Osteosarcoma (OS) is the most common malignant bone tumor affecting children and adolescents. Many patients are treated with a combination of chemotherapy, resection, and limb salvage protocols. Surgical reconstructions after tumor resection include structural allografts, non‐cemented endoprostheses, and distraction osteogenesis (DO), which require direct bone formation. Although cisplatin (CDP) is extensively used for OS chemotherapy, the effects on bone regeneration are not well studied. The effects of CDP on direct bone formation in DO were compared using two dosing regimens and both C57BL/6 (B6) and tumor necrosis factor receptor 1 knockout (TNFR1KO) mice, as CDP toxicity is associated with elevated TNF levels. Detailed evaluation of the five‐dose CDP regimen (2 mg/kg/day), demonstrated significant decreases in new bone formation in the DO gaps of CDP treated versus vehicle treated mice (p < 0.001). Further, no significant inhibitory effects from the five‐dose CDP regimen were observed in TNFR1KO mice. The two‐dose regimen significantly inhibited new bone formation in B6 mice. These results demonstrate that CDP has profound short term negative effects on the process of bone repair in DO. These data provide the mechanistic basis for modeling peri‐operative chemotherapy doses and schedules and may provide new opportunities to identify molecules that spare normal cells from the inhibitory effects of CDP.
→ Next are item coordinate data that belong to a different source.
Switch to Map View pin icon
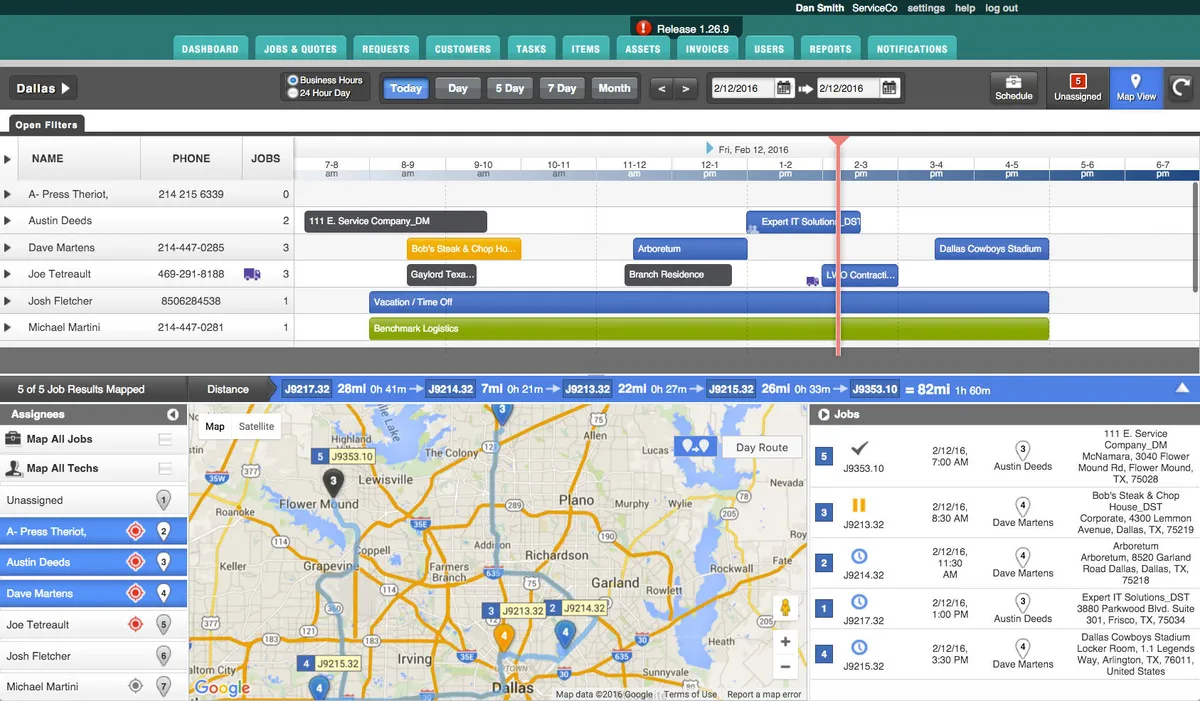Screen dimensions: 1200x701 click(1136, 83)
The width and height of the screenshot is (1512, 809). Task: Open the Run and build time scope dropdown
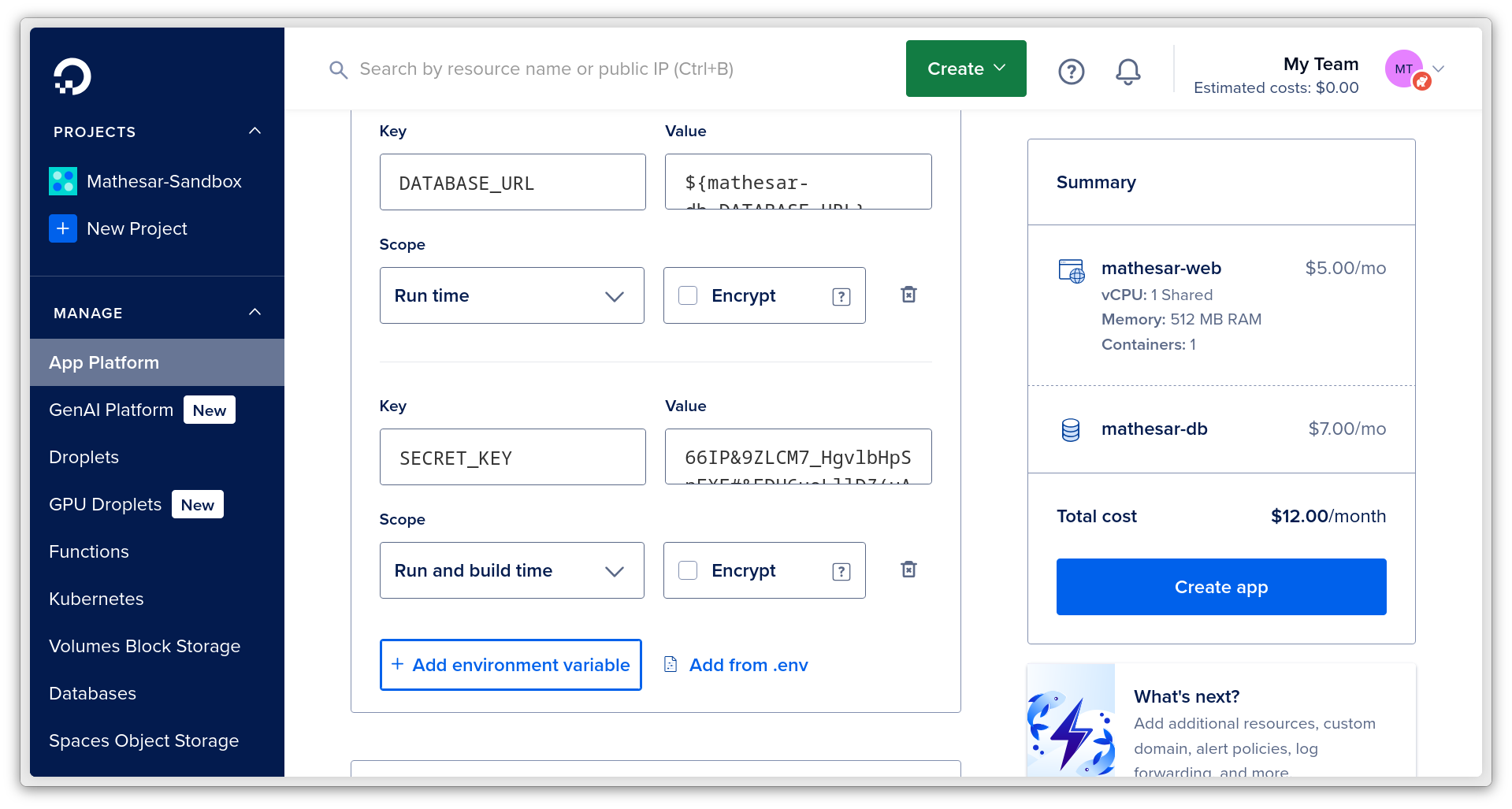(511, 570)
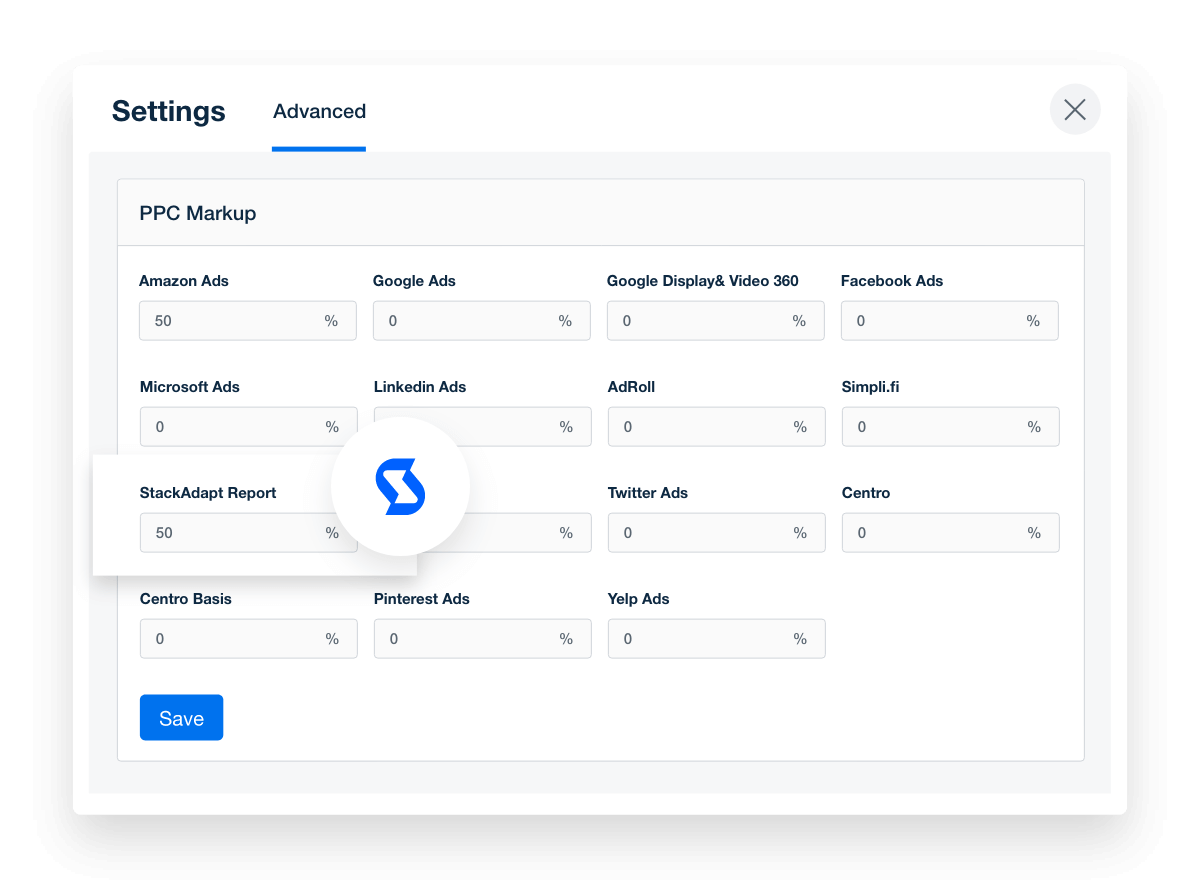Screen dimensions: 1200x880
Task: Click the percent symbol beside Twitter Ads
Action: [800, 532]
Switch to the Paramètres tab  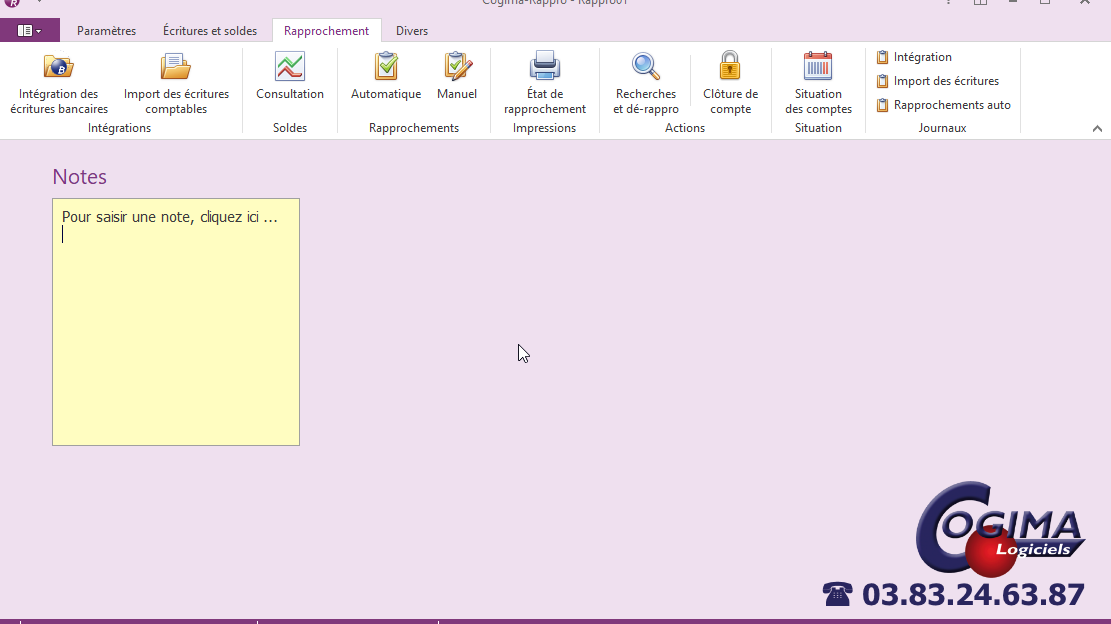[x=106, y=31]
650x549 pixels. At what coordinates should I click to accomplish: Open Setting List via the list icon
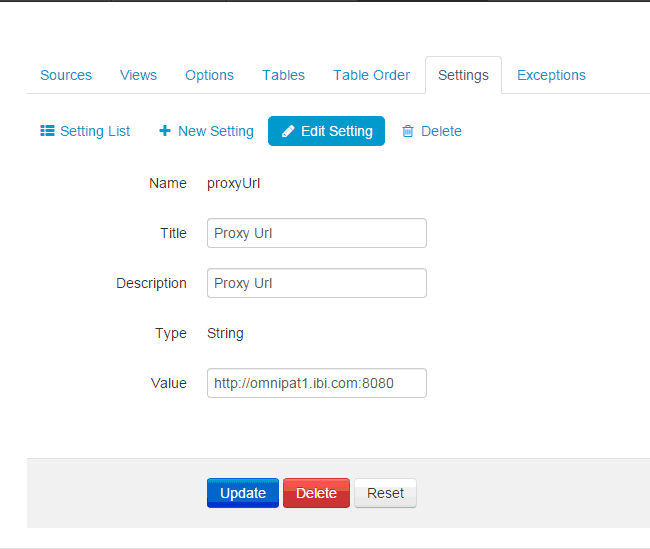(47, 131)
Rosiglitazone disrupts endosteal bone formation during distraction osteogenesis by local adipocytic infiltration

Rosiglitazone (Rosi) is a drug in the thiazolidinedione class for treatment of type 2 diabetes mellitus (T2DM), which binds and activates PPARγ nuclear receptor in fat cells, sensitizing them to insulin. Despite proven antidiabetic efficacy, Rosi therapy may be associated with trabecular bone loss and an increased risk of fractures. To examine the potential side effects of Rosi treatment on bone formation, we delivered Rosi to mice using a combined model of distraction osteogenesis (DO) and type 2 diabetes mellitus (T2DM). DO provides a unique method to isolate the sequence of intramembranous bone formation, an important component of both fracture healing and bone homeostasis. Four groups of n=6 mice were used to compare the effects of Rosi on bone formation and cellular composition in both diabetic (Avy/a strain) and non-diabetic mice (a/a strain). New bone formation was examined by high resolution radiographs, micro-computed tomography, and histology. Precursor cells in the distraction gap were quantitated using immunohistochemical stains for proliferating cell nuclear antigen. Committed osteoblasts and adipocytes in the gap were identified and quantitated by immunostaining for osteocalcin and FABP4/aP2, respectively. The diabetic model developed obesity, hyperglycemia, hyperinsulinemia and insulin resistance, while the control littermates remained lean, normoglycemic and insulin sensitive. Rosi treatment decreased levels of non-fasted glucose and insulin and improved insulin sensitivity in the A(vy)/a mice, but had no effect in a/a mice, indicating antidiabetic efficacy of Rosi at the tested dose. Despite the diabetic, obese mice having twice the number of fat cells in their marrow than the non-diabetic mice, bone formation using DO was not adversely affected by the diabetes itself. However, Rosi treatment significantly diminished intramembranous endosteal bone formation, while increasing adipogenesis in and adjacent to the distraction gap up to 3.5- to 3.8-fold in both diabetic and non-diabetic models. This effect was independent of the anti-diabetic therapeutic response. These results raise the question of whether osteoblast precursors are inhibited in their development or actually converted to adipocytic phenotypes, possibly via marrow fat PPARγ nuclear receptor.